Recently, discussions around whether the Federal Reserve will cut interest rates have been widespread. However, as suggested by a series of "hawkish" officials led by Fed Chairman Jerome Powell, the market's expectations for a rate cut have significantly decreased. Nevertheless, a recent warning by J.P. Morgan President and COO Daniel Pinto remains startling, as he indicated that the Fed might not cut rates at all this year.
Many institutions' forecasts are based on the expectation of a rate cut this year, differing only in whether it will be in June or September, and how many cuts there will be. However, during an event in Washington this Thursday, the J.P. Morgan President expressed that the Fed might need more time to cut rates due to persistently high inflation.
Besides the timing of rate cuts, he also discussed the extent of the cuts. Given the stubborn inflation, which is unlikely to ease in the short term, the likelihood of the Fed cutting rates is extremely low, and premature rate cuts could potentially lead to an economic recession.
This series of pessimistic expectations stems from recent economic data, which shows that the current inflation in the United States is far higher than earlier predictions, more stubborn than many institutions had anticipated.
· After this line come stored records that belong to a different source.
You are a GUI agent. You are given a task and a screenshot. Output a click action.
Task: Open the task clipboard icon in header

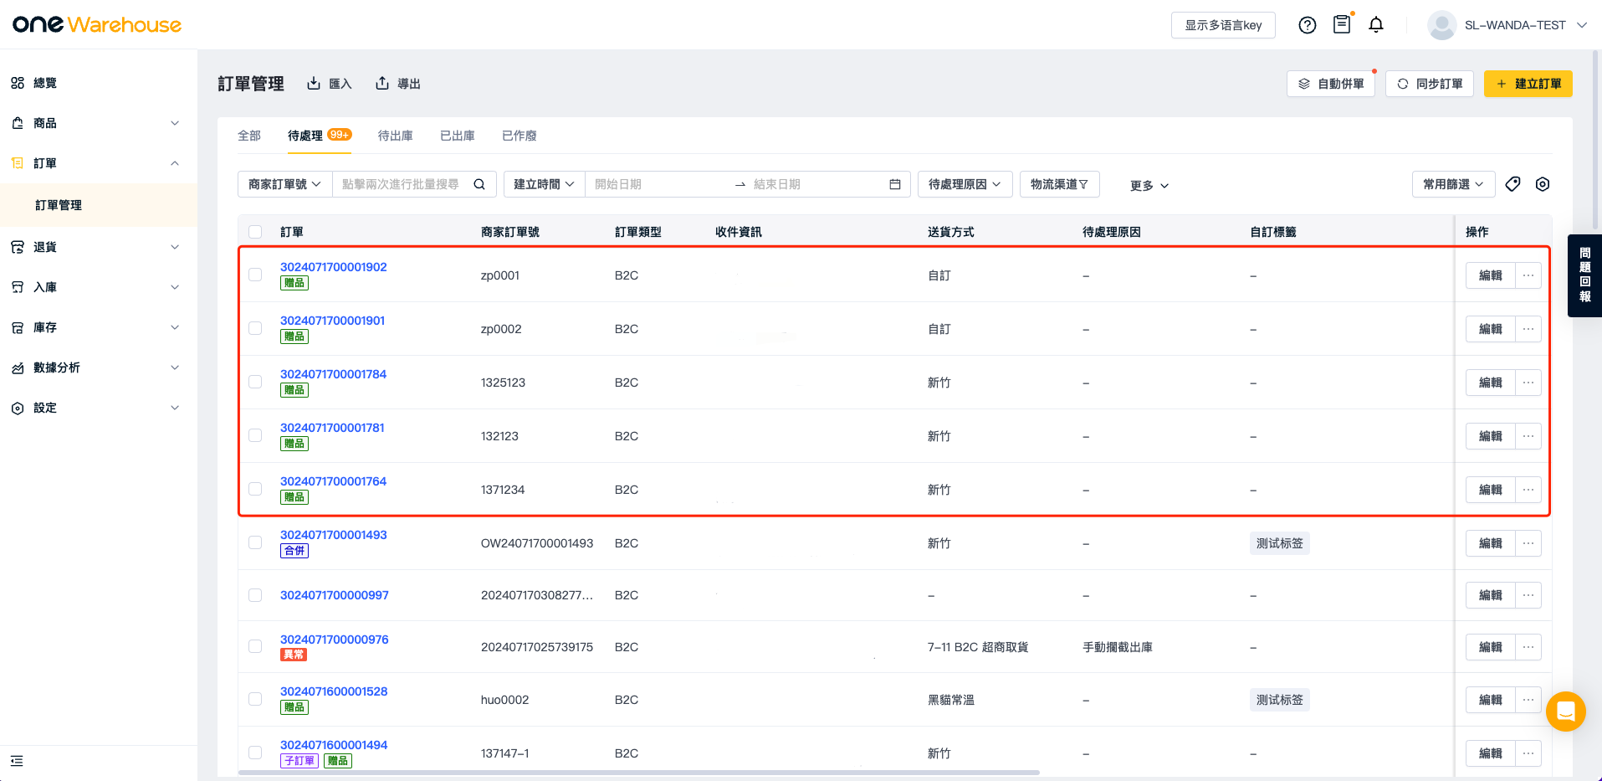coord(1342,25)
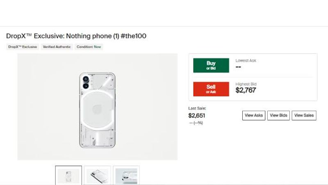Click the red Sell or Ask button
Image resolution: width=328 pixels, height=185 pixels.
pos(211,89)
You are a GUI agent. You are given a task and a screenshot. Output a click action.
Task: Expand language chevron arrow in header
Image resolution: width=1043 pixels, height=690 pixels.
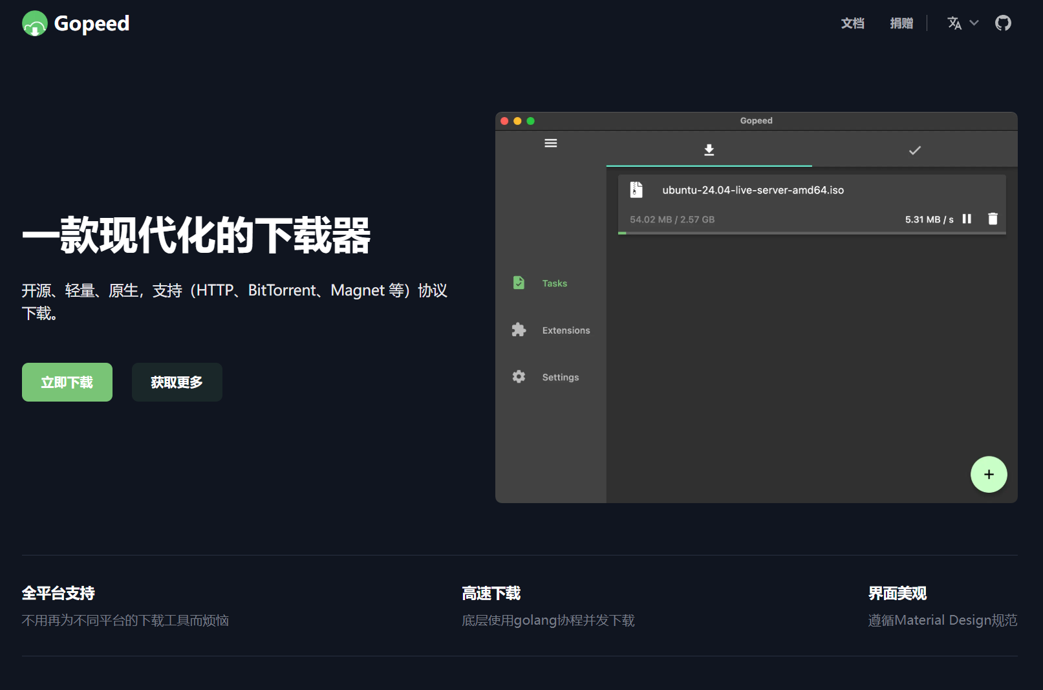pyautogui.click(x=974, y=23)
This has led to even more pessimistic expectations for rate cuts, prompting various Federal Reserve officials to hint as much.
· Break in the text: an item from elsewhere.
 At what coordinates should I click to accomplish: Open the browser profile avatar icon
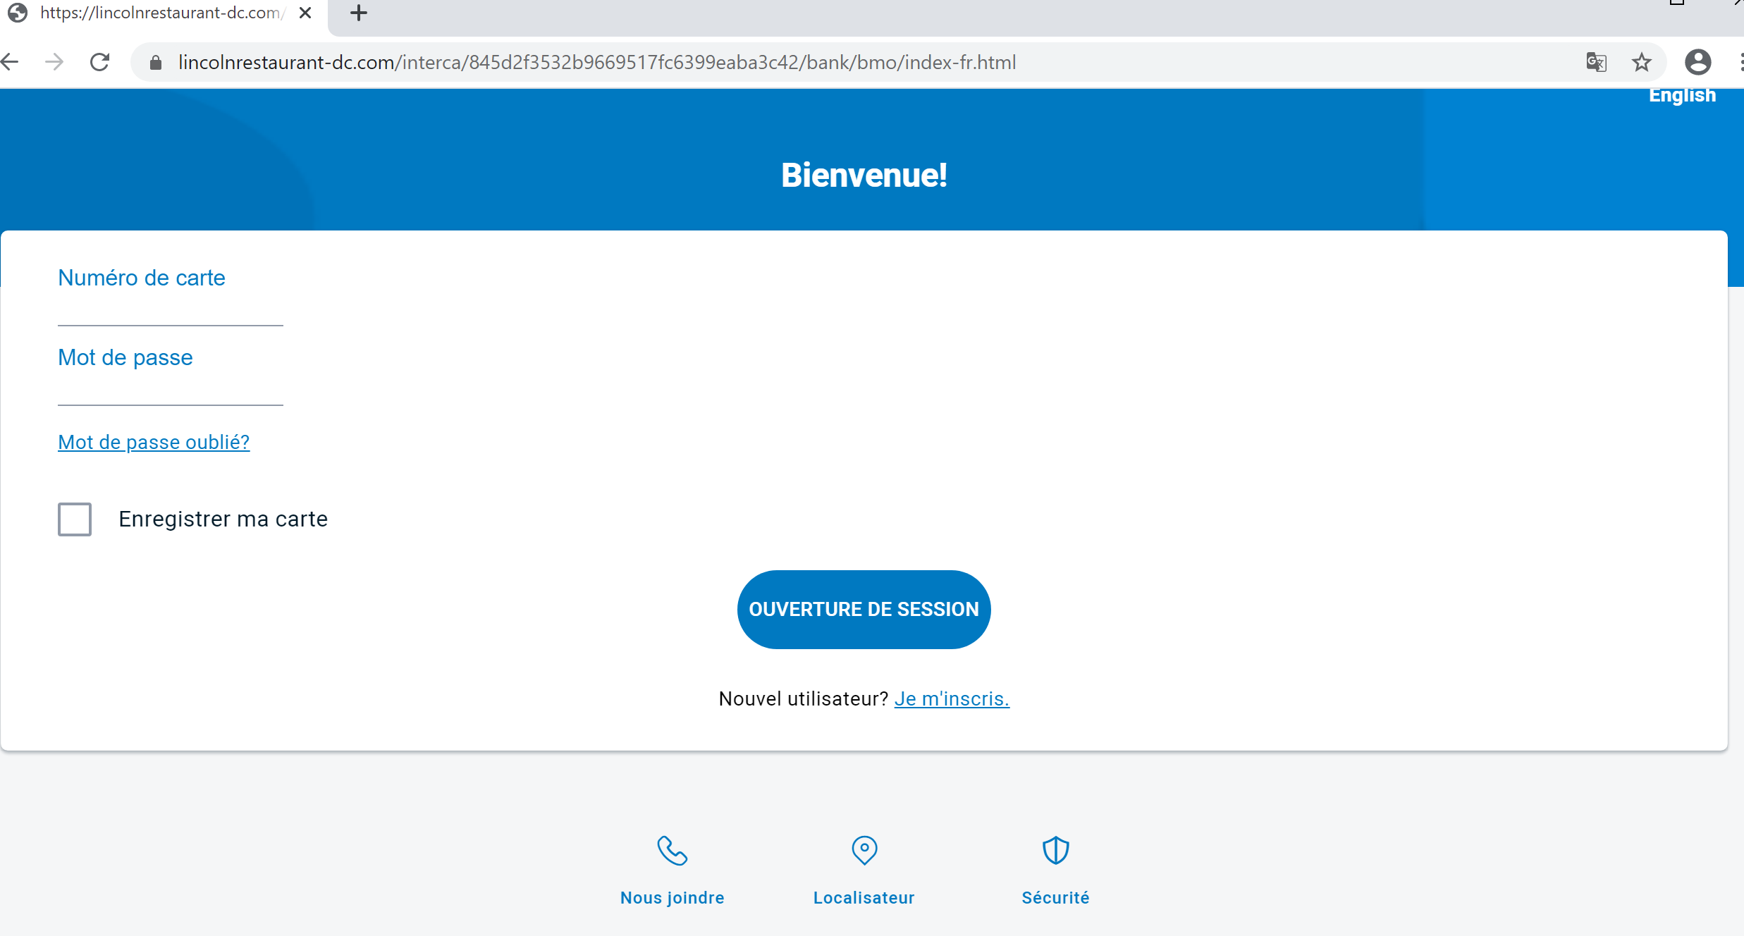tap(1697, 63)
Recently, Fed Chairman Jerome Powell, Fed Vice Chairman Philip Jefferson, and the third-ranking Fed official, Williams, have all made consecutive "hawkish" statements. Their main point has been consistent: excessively high inflation means that more time is needed, making quick rate cuts unlikely.
Previously, J.P. Morgan CEO Jamie Dimon also expressed his view that sustained inflation pressure could likely delay rate cuts, potentially even beyond market expectations. His company has already prepared to accept this situation.